Lei bianca, lui nero: circondati da una banda di suprematisti bianchi inferociti. La ragazza è stata colpita al volto con un pugno. Chi sono i gruppi dietro questa brutta storia

Suprematisti bianchi negli Usa

Suprematisti bianchi negli Usa

globalist 30 ottobre 2017

Una donna bianca e il suo compagno, un uomo nero, sono stati aggrediti da un gruppo di neo-nazisti in Tennessee dopo la manifestazione White Lives Matter del gruppo neonazista dei suprematisti bianchi. La ragazza e il suo fidanzato stavano mangiando in un ristorante a Brentwood, quando un gruppo di circa 20-30 uomini, vestiti di nero, sono entrati nel locale e hanno cominciato a insultarli. Il gruppo veniva da una manifestazione a Shelbyville, a circa 50 miglia di distanza.
Secondo la polizia di Nashville le provocazioni sono iniziate quando uno del branco ha chiesto alla donna di "indovinare" chi erano. Poi le hanno detto, insistentemente, di lasciare "il negro" e di unirsi a loro.


La ragazza, a quel punto, nel tentativo estremo di evitare il peggio è uscita fuori dal locale per parlare con la gang. "C'erano anche altre donne - ha detto la ragazza - quindi ho provato a ragionare almeno con loro. Ma a quel punto è arrivato un uomo sui trent'anni, mi ha colpita con un pugno in faccia".

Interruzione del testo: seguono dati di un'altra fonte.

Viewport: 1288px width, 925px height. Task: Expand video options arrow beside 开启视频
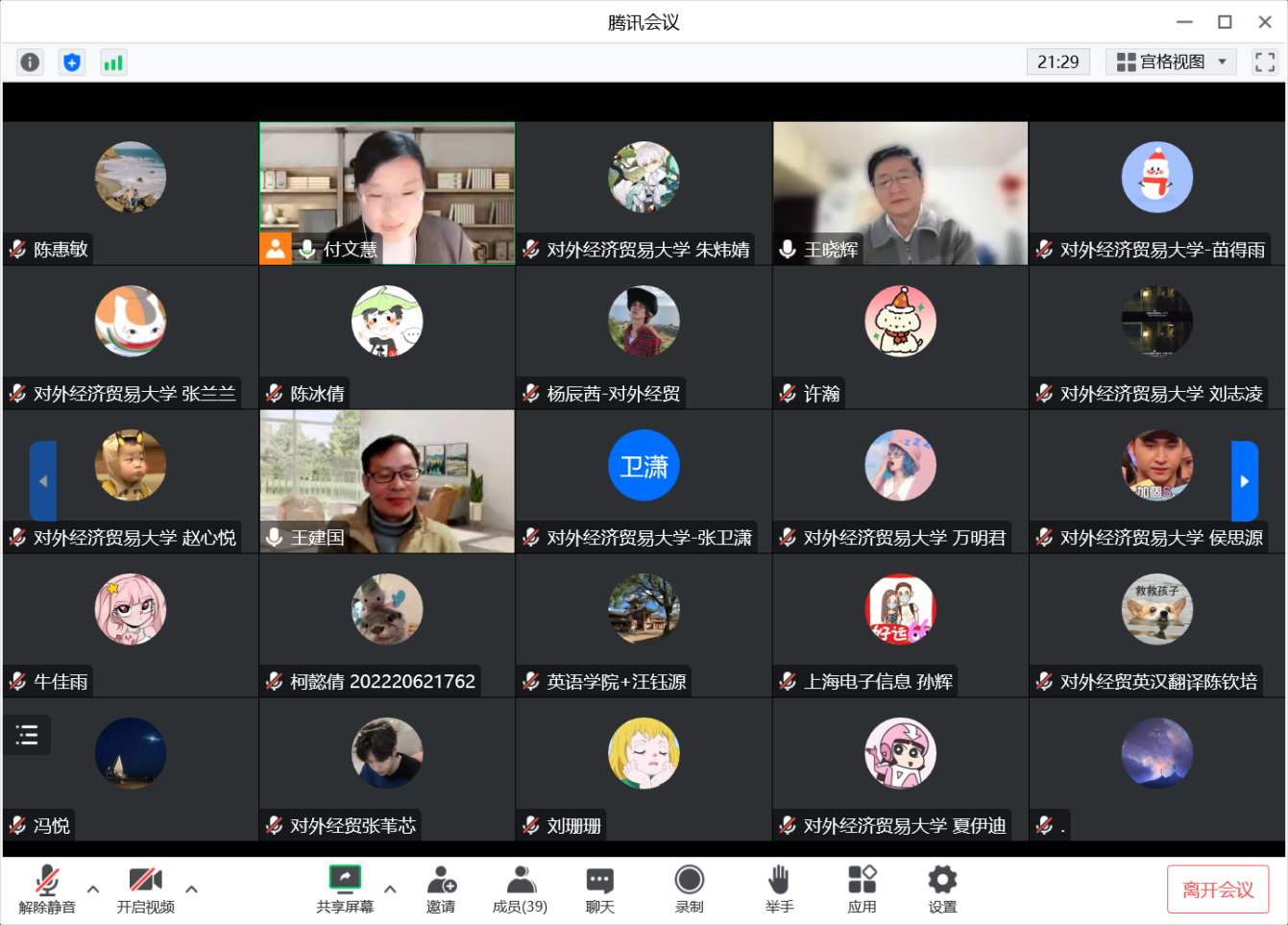click(191, 888)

La vittima in una dichiarazione a Fox News ha detto che lei e il suo sono "veramente tristi" per quanto hanno visto e sentito. Alla manifestazione, accanto al Nationalist Front era presente il movimento neo-fascista Traditionalist Worker Party (TWP), il National Socialist Movement (NSM), e  la Lega Neo-Confederata del Sud. Una summa delle conventicole razziali dei suprematisti bianche negli States.
Lo slogan più gettonato è stato ancora una volta di stampo antisemita: "Gli ebrei non prenderanno il nostro posto".